BRIEF: Only one stretch of the listing below is wanted. Begin at the line that has "Contact Us (994, 181)", stop after the line that has "Wildcard SSL (42, 2262)", and repeat every line in between exactly.

RECORDS FOR THIS EXERCISE:
+-------+

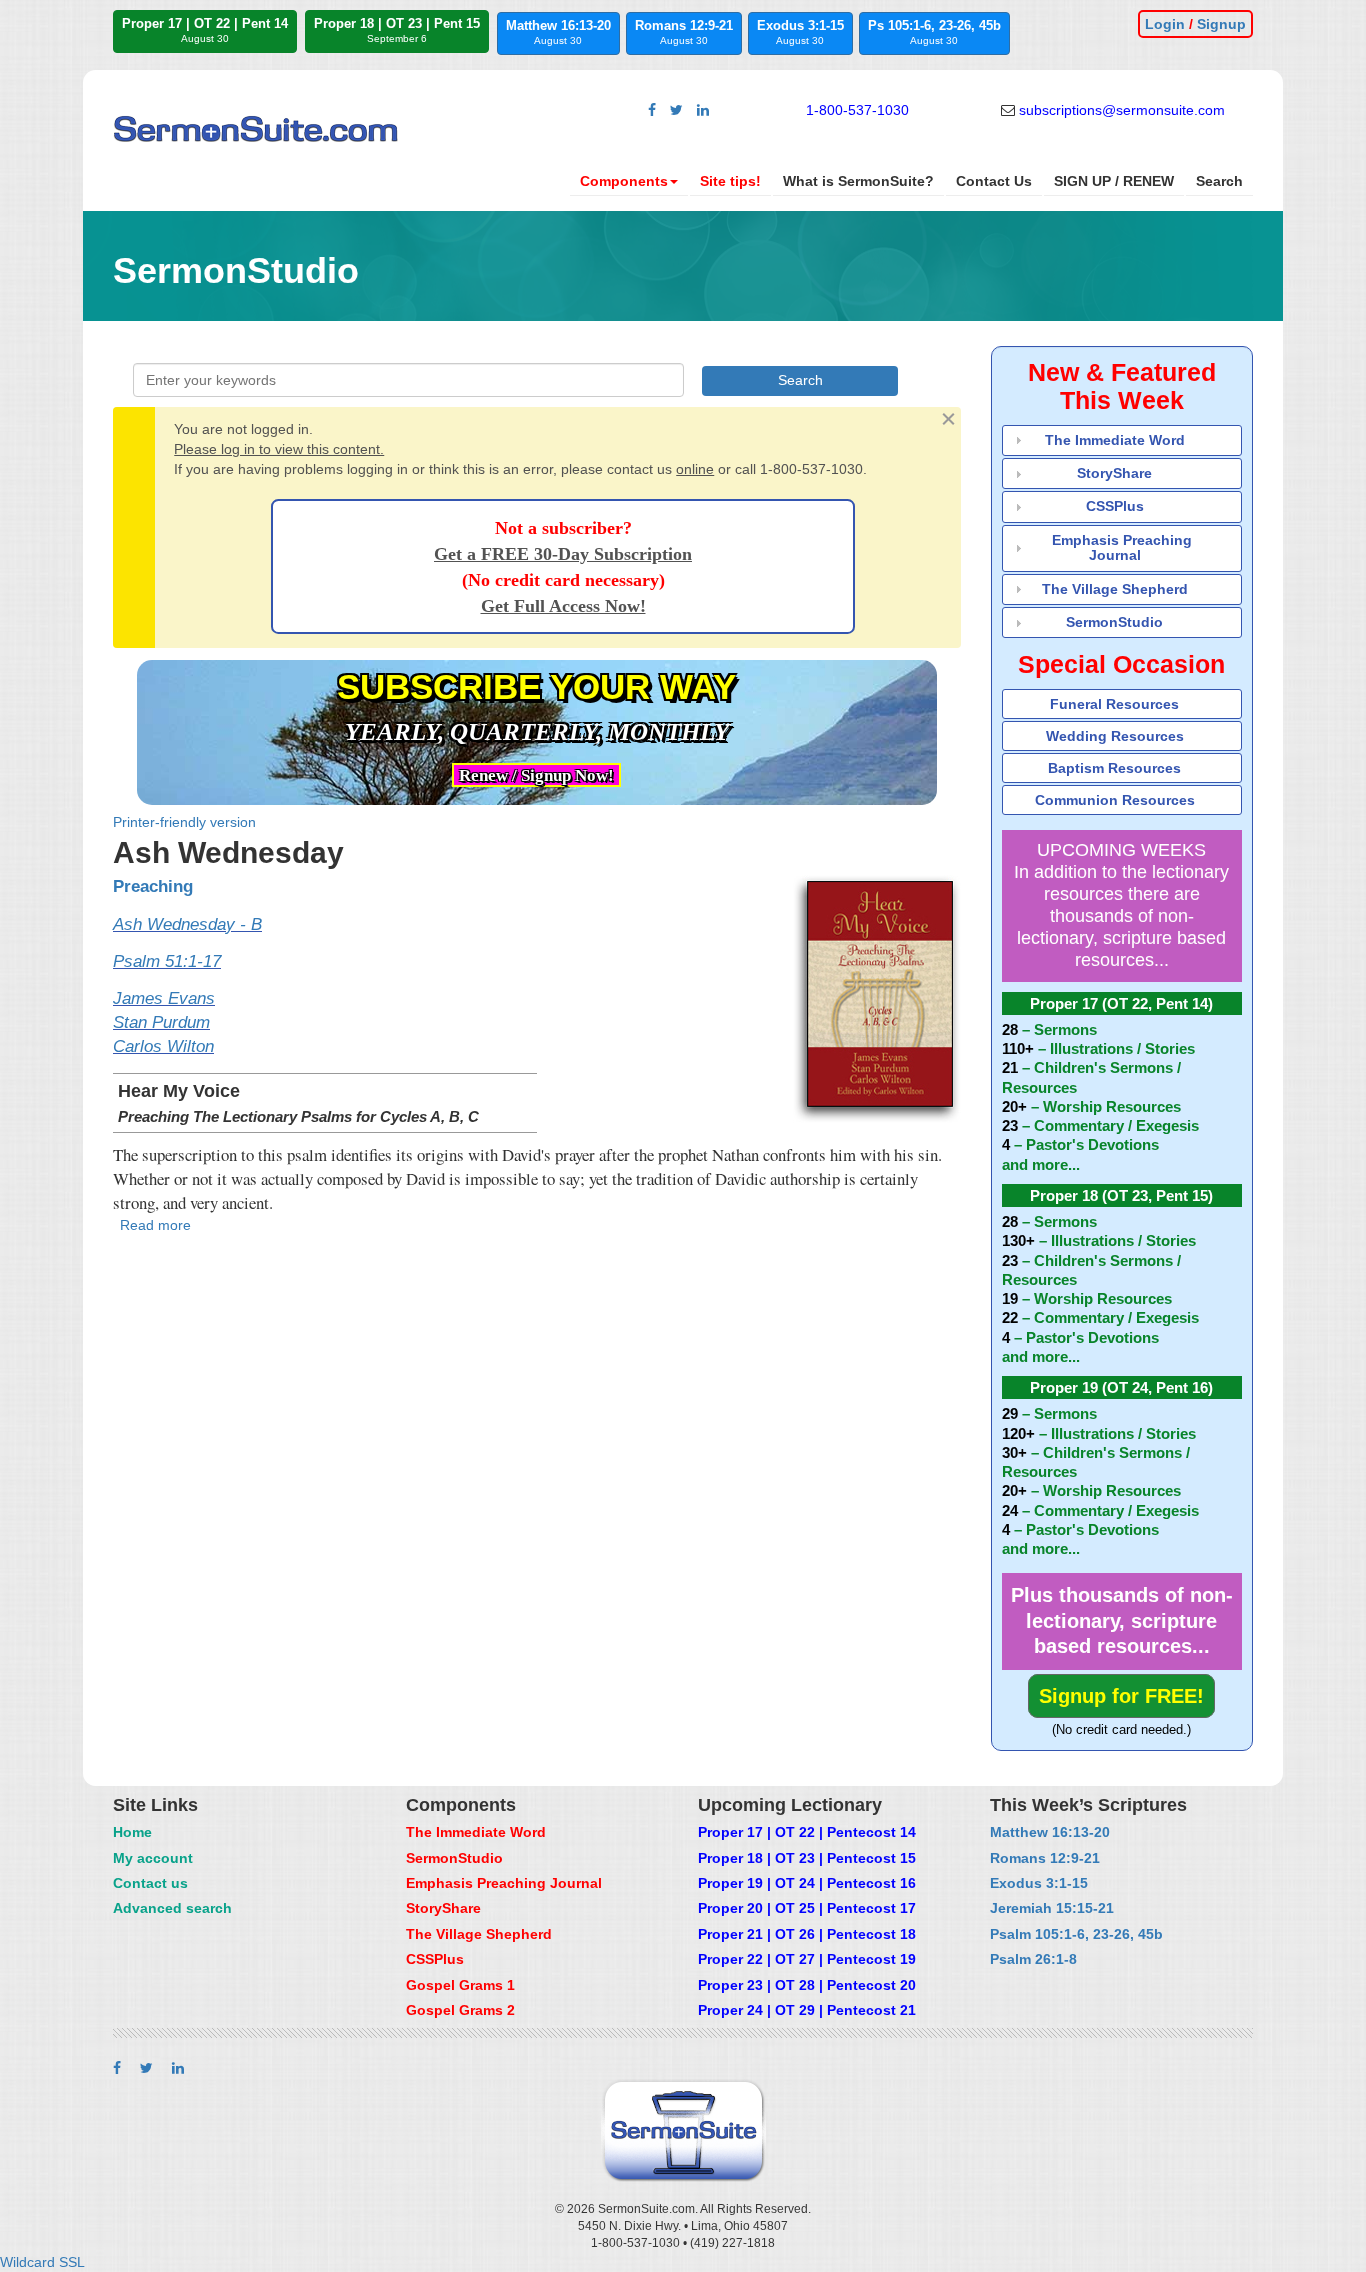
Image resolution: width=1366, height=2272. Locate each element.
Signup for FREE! (1121, 1696)
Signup (1221, 24)
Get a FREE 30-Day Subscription (563, 554)
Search (1219, 181)
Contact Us (994, 181)
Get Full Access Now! (563, 606)
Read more (155, 1225)
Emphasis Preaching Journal (1122, 547)
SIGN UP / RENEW (1114, 181)
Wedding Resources (1115, 736)
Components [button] (624, 181)
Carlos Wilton (163, 1046)
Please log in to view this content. (279, 449)
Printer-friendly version (184, 822)
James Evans (164, 998)
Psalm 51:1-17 (167, 961)
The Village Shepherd (1115, 589)
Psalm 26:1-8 (1033, 1959)
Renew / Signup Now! (536, 775)
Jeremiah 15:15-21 (1052, 1908)
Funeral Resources (1114, 704)
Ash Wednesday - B (187, 924)
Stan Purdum (161, 1022)
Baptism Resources (1114, 768)
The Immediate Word (1115, 440)
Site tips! (730, 181)
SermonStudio (1114, 622)
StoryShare (1114, 473)
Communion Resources (1115, 800)
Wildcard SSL (42, 2262)
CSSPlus (1115, 506)
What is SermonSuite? (858, 181)
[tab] (1122, 440)
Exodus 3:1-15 (800, 32)
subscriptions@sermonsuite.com (1122, 110)
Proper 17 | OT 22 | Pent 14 (205, 30)
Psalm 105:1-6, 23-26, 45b (1076, 1934)
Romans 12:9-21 (684, 32)
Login (1165, 24)
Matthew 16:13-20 (558, 32)
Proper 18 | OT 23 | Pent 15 (397, 30)
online (695, 469)
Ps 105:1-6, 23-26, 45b (934, 32)
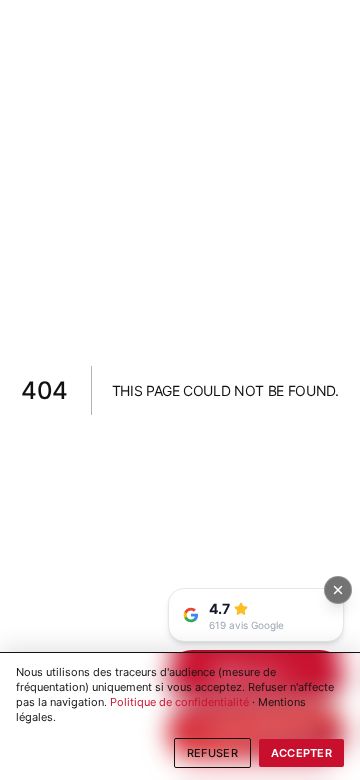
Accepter (301, 753)
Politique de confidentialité (179, 702)
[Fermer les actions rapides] (338, 590)
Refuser (212, 753)
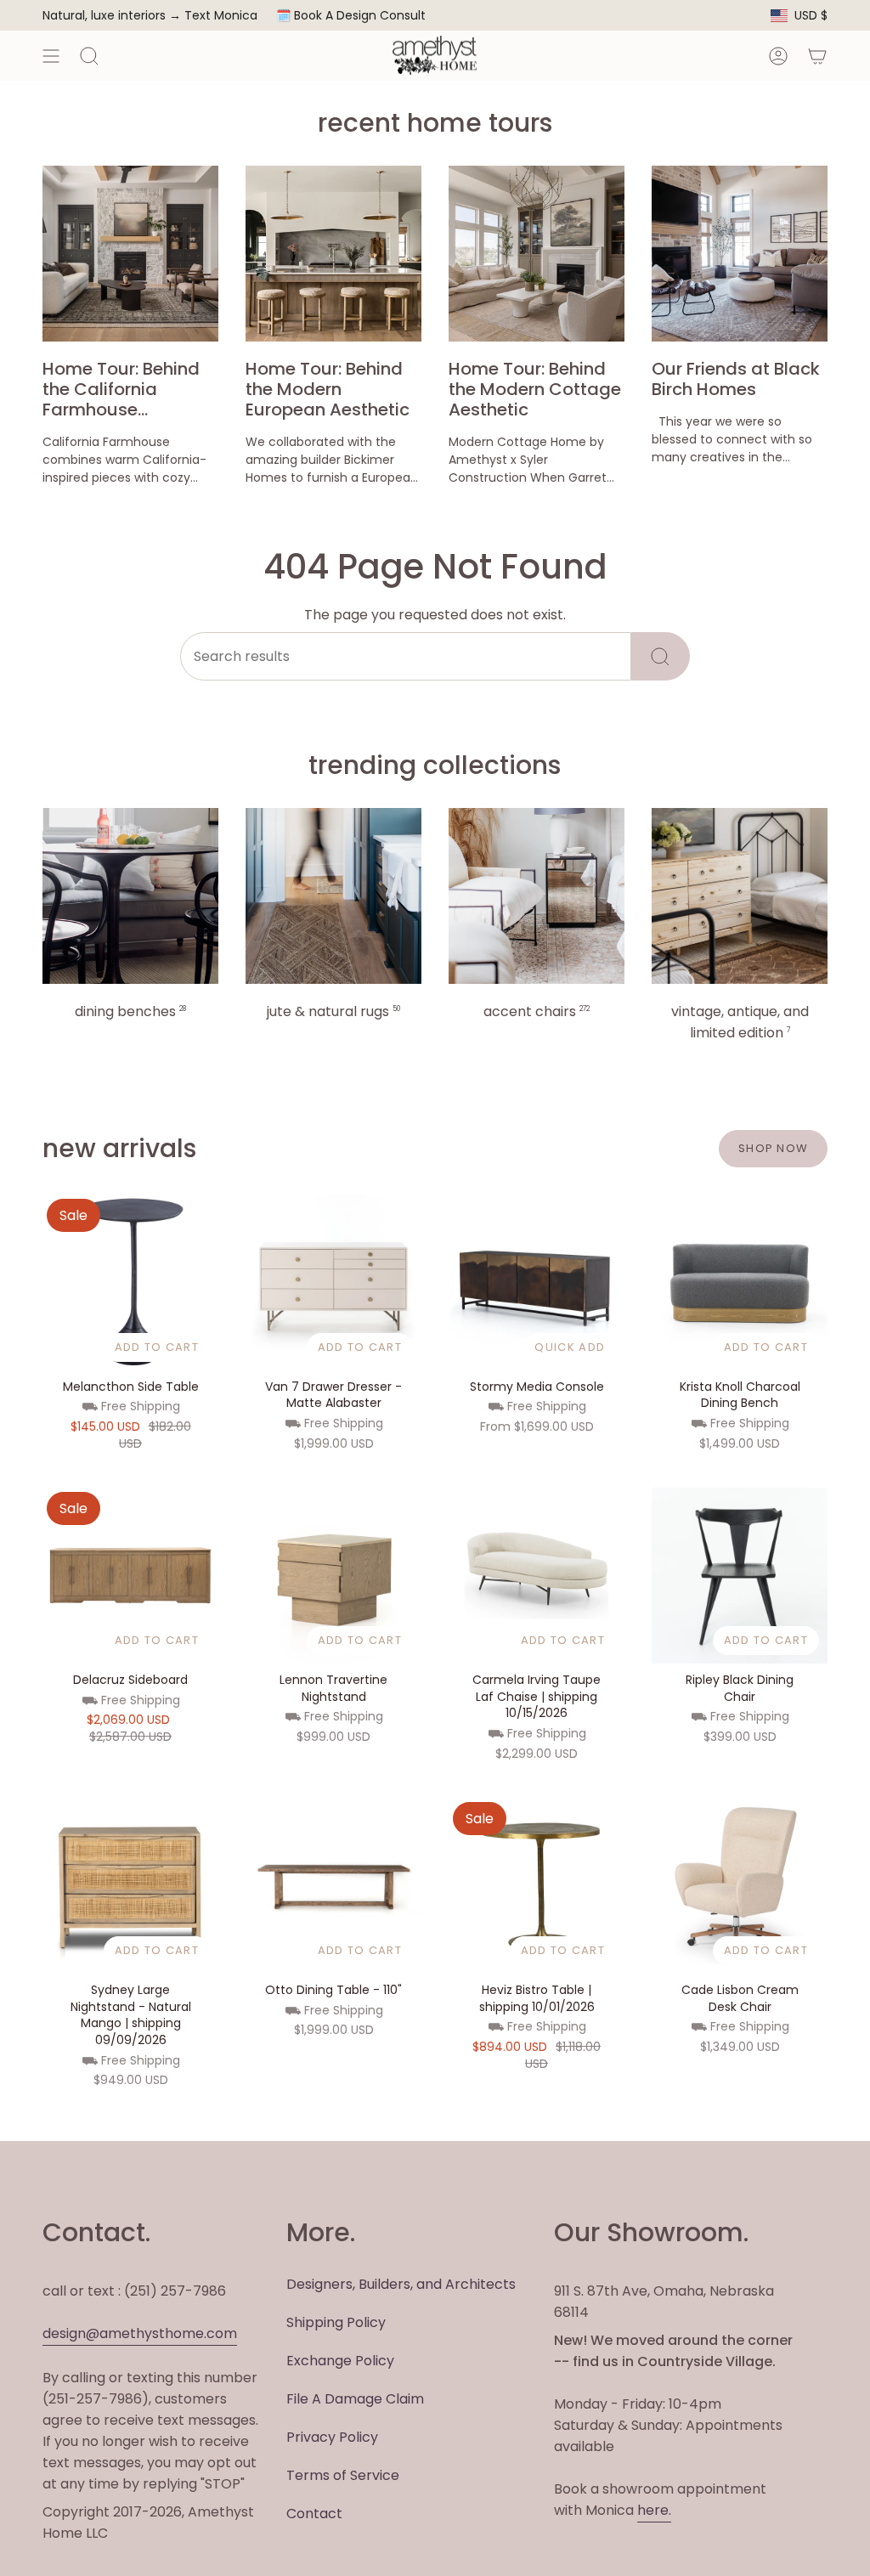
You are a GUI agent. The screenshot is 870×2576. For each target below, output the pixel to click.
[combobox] (405, 656)
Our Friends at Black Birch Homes (736, 379)
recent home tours (435, 123)
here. (654, 2510)
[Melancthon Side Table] (130, 1282)
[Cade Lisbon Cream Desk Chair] (740, 1886)
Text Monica (220, 15)
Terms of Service (342, 2475)
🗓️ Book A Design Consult (351, 15)
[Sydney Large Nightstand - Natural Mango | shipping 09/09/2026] (130, 1886)
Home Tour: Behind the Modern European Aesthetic (328, 389)
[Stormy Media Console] (536, 1282)
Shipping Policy (336, 2322)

+-------+

RESPONSE AREA:
Contact Us (994, 181)
Get Full Access Now! (563, 606)
Read more (155, 1225)
Emphasis Preaching Journal (1122, 547)
SIGN UP / RENEW (1114, 181)
Wedding Resources (1115, 736)
Components [button] (624, 181)
Carlos Wilton (163, 1046)
Please log in to view this content. (279, 449)
Printer-friendly version (184, 822)
James Evans (164, 998)
Psalm 51:1-17 (167, 961)
The Village Shepherd (1115, 589)
Psalm 26:1-8 (1033, 1959)
Renew / Signup Now! (536, 775)
Jeremiah 15:15-21 (1052, 1908)
Funeral Resources (1114, 704)
Ash Wednesday - B (187, 924)
Stan Purdum (161, 1022)
Baptism Resources (1114, 768)
The Immediate Word (1115, 440)
Site tips! (730, 181)
SermonStudio (1114, 622)
StoryShare (1114, 473)
Communion Resources (1115, 800)
Wildcard SSL (42, 2262)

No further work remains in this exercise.